- Born: 1968 (age 57–58) Amsterdam
- Genres: Classical
- Occupation: Pianist
- Instrument: Piano
- Years active: 1993 - Present
- Website: https://www.primoishhurwitz.com/music

= Yoram Ish-Hurwitz =

Dutch pianist

Yoram Ish-Hurwitz (born 1968 in Amsterdam) is a Dutch pianist.

He began his studies with Danièle Dechenne and Jan Wijn at the Sweelinck Conservatorium in Amsterdam. In 1993 he was the first Dutch pianist to graduate from the Juilliard School in New York with the Hungarian pianist György Sándor. Finally he was admitted to the soloist class of the renowned piano teacher Karl-Heinz Kämmerling with whom he studied for another two years.

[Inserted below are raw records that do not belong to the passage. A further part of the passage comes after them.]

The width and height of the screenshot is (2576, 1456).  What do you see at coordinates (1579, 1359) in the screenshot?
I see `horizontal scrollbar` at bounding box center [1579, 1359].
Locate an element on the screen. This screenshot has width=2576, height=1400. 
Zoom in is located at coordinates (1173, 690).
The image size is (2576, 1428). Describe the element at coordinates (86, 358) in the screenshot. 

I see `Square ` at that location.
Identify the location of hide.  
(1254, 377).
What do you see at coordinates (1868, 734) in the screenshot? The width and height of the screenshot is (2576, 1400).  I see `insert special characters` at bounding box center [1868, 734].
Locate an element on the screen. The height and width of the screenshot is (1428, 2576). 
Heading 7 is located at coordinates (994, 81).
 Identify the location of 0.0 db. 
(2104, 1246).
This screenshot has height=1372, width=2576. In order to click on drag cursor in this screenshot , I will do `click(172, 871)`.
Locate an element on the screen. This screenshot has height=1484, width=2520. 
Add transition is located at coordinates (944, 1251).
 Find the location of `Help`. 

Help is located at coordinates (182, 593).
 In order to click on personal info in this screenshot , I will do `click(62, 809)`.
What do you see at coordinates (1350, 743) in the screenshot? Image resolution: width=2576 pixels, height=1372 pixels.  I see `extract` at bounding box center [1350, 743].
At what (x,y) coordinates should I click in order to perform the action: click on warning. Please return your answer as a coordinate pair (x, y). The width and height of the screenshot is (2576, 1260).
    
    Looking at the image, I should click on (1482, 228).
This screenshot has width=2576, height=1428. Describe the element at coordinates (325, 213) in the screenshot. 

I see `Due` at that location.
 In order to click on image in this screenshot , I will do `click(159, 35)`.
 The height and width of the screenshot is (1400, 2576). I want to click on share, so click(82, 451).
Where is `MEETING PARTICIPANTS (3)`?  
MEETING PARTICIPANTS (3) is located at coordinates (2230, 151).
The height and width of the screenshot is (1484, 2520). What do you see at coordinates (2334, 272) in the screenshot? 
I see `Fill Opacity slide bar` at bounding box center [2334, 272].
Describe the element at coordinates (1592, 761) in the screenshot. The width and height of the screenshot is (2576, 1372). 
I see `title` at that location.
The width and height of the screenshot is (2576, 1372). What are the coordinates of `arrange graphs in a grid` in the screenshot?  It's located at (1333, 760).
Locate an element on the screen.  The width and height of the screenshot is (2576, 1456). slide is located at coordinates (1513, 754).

In 1988 he won the second prize at the Eduard Flipse Piano Competition in Rotterdam. Three years later he was awarded the Jacques Vonk Prize by a unanimous international jury. Since then he has frequently performed in The Netherlands, including many times in the Concertgebouw in Amsterdam. He is also a regular guest as soloist with many orchestras and has given recitals in Norway, Germany, Slovakia, Italy and the United Kingdom amongst other countries and has taken part in a large number of international festivals such as Bergen, Trondheim and Brighton.

His discography includes works by Franz Schubert, Frédéric Chopin, Modest Mussorgsky and Sergei Prokofiev, as well as the complete Années de Pèlerinage by Franz Liszt and the complete Iberia-suite by Isaac Albéniz. Since 2003 Yoram Ish-Hurwitz has been a Steinway Artist.